I continue to describe the conditions of the illness in yet more graphic detail as the elderly woman gazes at me placidly and occasionally makes notes in Chinese.

“When you are very sick, how many times per day do you have diarrhea?”

“Ten, twelve – sometimes even more. Maybe fifteen times.”

“And when you are not that sick?”

“Once or twice, maybe three times.”

I continue to explain my condition, noting the times and conditions which prompt the illness. I want to mention the muscle spasms, but I hold back for fear of sounding melodramatic.

“Have you lost weight?”

“Yes, I have lost a lot of weight. Ten pounds, maybe fifteen.” Pausing, I say again, “Maybe five to seven kilos.”

“So your clothes are loose on you?”

“Yes, definitely. I can no longer wear almost anything I brought here from the States. My pants especially are so big they fall off, even with a belt.”

With the flourish of a triumphant prosecuting attorney brandishing exhibit A, she reaches out and tugs on the snug waistband of my jeans. “But these pants fit fine!”

“Yes, these do, I just bought these. But my old clothes don’t fit at all. I can’t wear them.” I know I sound like I am whining.

The doctor asks me to lie on the examining table. She pokes around my abdomen, and I report that I feel no pain after each little jab.

“Where you sick today?”

“A little, not that bad.”

“Did you have diarrhea?”

“Once.”

“And yesterday?”

“Two or three times. But last weekend I was extremely sick…” I begin.

“But now you are okay.”

“No, I am still sick. I am still having diarrhea.”
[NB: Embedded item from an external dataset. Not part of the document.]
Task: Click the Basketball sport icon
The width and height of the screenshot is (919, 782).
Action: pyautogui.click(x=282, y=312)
“Just once, though, today.”

I am beginning to realize this woman is not on my side.

The doctor regards me gravely. “The problem is, you eat too much. If you eat too much, you will have diarrhea.”

I suddenly feel as though I have wandered into the psychiatric ward by mistake.
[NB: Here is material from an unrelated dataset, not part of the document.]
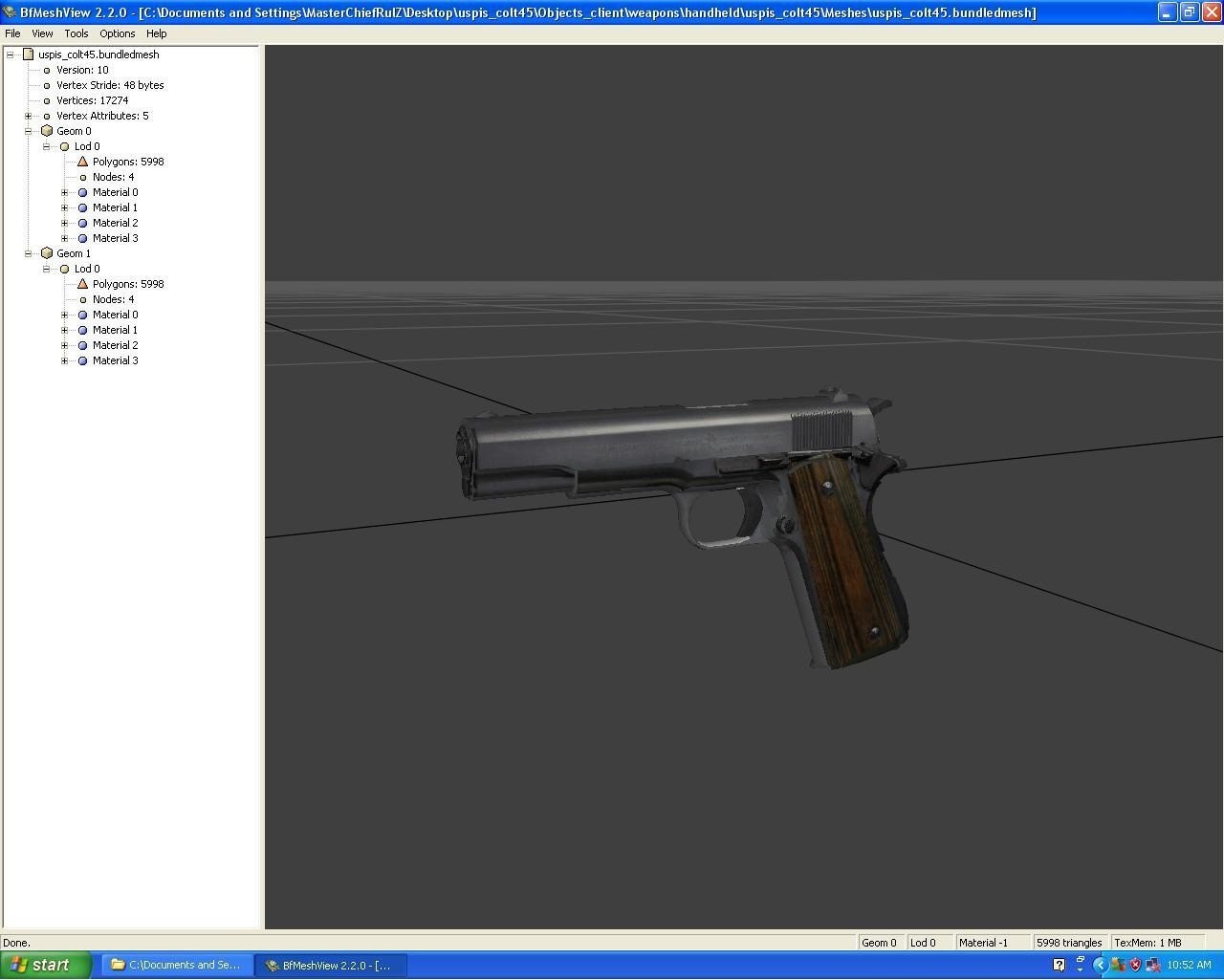Open the File menu
The image size is (1224, 980).
tap(12, 33)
“But no – I mean, I eat almost nothing. I have lost more than ten pounds.”

“You need to not eat so much. Are you under stress at work?”

“I guess - yes, a little.”

“Stress also causes diarrhea. Try not to have too much stress, and do not eat too much. Probably you eat too much.”

I don’t know whether to laugh or cry, so I do neither. Instead, I deferentially nod my head, gather my belongings, and follow the doctor to the front desk. As I prepare to pay, she touches my arm lightly. Looking down, I notice for the first time that I am nearly a foot taller than she.

“Do you drink milk here?’

“Yes.”

“The milk in China is not like the milk in your country. There is no lactose. It will make you sick. You should not drink milk here.”

I feel my voice breaking as I manage a meek “okay.”

I ask her if she would evaluate a medical sample, and she grudgingly agrees, provided I gather the sample at home and bring it in before ten o’clock in the morning. I ask if they have containers for the purpose, and she says they do not. I can bring a sample back tomorrow, maybe, in my own container.

The rain is still falling when I leave the last hospital. The shopkeepers and street vendors have all rolled down their awnings or set up large green beach umbrellas. Two orderlies push a stretcher across the pockmarked parking lot, the patient completely covered with a blue tarp. I wonder if the patient is dead, or if they are just moving him that way because it is raining. A nurse walks up and down the covered walkway, guiding a young boy whose head is wrapped in bandages. The boy shuffles slowly along, pausing now and again to breathe in great, ragged gasps.